• _TASK DIRECTIONS_: Keep only the lines of the data below that contain "computer", and copy them.

[Opening TASK INPUT section]

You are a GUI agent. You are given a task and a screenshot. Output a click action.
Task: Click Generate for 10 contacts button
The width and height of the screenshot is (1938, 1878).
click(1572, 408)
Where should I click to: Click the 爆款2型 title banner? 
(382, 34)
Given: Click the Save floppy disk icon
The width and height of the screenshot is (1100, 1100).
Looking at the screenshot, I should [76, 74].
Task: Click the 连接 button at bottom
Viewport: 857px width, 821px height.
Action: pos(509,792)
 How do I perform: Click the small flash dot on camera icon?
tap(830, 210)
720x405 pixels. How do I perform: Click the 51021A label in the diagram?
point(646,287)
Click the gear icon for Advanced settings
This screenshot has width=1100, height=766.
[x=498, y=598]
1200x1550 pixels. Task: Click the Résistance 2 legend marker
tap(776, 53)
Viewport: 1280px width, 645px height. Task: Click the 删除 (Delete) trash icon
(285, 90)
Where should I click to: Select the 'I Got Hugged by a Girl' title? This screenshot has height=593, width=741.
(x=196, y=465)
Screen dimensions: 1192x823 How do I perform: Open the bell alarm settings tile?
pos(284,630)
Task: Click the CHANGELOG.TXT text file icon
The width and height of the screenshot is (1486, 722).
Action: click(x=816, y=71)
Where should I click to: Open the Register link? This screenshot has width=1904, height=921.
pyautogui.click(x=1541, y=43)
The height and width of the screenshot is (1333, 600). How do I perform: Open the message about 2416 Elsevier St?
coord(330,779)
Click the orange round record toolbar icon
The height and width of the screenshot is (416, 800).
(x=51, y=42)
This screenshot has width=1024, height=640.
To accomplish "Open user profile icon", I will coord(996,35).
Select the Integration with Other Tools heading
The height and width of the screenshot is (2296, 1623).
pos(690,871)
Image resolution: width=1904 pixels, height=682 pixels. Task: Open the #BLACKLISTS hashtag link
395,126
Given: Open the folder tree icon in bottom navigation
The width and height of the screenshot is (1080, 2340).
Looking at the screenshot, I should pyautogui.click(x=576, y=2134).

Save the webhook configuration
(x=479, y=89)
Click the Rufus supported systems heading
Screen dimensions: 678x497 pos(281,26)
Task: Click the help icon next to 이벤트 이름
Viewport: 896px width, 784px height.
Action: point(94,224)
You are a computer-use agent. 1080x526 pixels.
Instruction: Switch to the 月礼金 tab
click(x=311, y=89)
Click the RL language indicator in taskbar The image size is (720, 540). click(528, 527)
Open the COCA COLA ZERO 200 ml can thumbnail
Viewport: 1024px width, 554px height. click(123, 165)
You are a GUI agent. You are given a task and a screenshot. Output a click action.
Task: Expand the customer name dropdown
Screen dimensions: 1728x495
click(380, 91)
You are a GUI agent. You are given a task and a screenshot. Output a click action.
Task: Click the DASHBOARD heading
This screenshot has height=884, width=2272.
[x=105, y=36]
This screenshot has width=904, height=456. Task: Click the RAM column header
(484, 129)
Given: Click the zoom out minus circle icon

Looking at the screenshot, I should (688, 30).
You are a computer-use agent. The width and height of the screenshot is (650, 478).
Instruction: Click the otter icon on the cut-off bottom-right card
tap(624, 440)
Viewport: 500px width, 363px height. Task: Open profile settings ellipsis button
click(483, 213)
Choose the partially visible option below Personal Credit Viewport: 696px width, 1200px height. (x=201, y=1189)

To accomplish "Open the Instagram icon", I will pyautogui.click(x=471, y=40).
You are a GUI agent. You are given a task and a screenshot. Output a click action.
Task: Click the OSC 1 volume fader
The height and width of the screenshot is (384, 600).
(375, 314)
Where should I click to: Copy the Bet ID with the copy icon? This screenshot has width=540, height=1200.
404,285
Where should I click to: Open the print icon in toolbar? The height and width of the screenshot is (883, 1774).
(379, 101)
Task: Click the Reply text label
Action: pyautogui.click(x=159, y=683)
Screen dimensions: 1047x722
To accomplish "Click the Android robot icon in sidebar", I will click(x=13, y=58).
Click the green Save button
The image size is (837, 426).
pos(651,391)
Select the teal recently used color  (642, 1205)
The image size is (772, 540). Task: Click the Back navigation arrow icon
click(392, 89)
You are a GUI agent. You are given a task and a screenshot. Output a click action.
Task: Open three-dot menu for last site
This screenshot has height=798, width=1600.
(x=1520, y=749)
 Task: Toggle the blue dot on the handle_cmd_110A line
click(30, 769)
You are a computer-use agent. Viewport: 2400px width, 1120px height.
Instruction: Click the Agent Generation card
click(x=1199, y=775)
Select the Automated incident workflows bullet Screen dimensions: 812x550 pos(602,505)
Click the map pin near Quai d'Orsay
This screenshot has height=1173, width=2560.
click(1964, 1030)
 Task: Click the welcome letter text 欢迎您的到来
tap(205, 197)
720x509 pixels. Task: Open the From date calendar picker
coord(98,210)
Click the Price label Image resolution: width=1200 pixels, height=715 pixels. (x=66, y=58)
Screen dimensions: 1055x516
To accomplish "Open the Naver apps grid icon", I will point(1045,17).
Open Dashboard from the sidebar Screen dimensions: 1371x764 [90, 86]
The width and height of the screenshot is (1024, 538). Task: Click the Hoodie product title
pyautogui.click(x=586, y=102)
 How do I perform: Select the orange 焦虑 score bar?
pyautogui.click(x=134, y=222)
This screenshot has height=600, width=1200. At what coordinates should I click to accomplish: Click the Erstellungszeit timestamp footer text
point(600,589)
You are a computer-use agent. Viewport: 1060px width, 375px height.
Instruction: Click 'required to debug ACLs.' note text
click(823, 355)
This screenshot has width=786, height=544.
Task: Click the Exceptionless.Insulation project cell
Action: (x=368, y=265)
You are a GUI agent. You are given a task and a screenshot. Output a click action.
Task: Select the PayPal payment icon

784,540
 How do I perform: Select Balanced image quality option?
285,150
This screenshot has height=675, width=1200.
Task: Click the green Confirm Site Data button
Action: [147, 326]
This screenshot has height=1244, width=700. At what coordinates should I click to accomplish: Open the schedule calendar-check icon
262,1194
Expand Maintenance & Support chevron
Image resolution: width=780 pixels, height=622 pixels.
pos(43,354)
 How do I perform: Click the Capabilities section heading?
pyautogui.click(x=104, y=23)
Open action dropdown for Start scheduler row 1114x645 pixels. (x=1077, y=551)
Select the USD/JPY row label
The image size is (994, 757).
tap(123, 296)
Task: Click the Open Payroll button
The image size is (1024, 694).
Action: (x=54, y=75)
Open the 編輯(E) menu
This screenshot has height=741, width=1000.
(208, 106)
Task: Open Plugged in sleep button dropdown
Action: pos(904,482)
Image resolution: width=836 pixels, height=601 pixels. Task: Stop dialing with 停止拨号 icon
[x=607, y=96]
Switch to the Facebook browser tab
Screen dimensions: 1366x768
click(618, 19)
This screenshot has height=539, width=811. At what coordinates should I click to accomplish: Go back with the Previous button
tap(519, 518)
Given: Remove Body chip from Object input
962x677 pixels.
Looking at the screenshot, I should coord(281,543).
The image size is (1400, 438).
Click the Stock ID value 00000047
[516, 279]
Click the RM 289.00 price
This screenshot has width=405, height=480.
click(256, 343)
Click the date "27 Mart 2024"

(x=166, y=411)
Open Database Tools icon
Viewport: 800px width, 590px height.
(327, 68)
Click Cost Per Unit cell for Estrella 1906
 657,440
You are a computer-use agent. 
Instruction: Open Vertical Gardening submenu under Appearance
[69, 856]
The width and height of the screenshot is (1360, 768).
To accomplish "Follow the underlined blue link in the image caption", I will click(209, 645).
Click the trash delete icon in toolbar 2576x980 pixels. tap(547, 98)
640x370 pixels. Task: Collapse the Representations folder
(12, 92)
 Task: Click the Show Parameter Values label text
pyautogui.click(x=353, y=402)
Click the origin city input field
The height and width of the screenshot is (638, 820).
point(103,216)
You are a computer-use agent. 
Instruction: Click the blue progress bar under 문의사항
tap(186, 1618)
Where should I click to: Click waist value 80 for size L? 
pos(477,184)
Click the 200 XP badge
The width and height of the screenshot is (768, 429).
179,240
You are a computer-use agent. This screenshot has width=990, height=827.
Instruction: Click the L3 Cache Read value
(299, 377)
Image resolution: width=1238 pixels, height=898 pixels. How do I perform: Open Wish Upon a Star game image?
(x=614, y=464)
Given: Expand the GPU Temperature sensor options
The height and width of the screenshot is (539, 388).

[Closing TASK INPUT section]

• _RESPONSE TO THE TASK_:
You are a computer-use agent. 1080x526 pixels.
You are a computer-use agent. The width and height of the screenshot is (650, 478).
You are a computer-use agent. Viewport: 2400px width, 1120px height.
You are a computer-use agent. Viewport: 1060px width, 375px height.
You are a computer-use agent. 
You are a computer-use agent. 
You are a computer-use agent. This screenshot has width=990, height=827.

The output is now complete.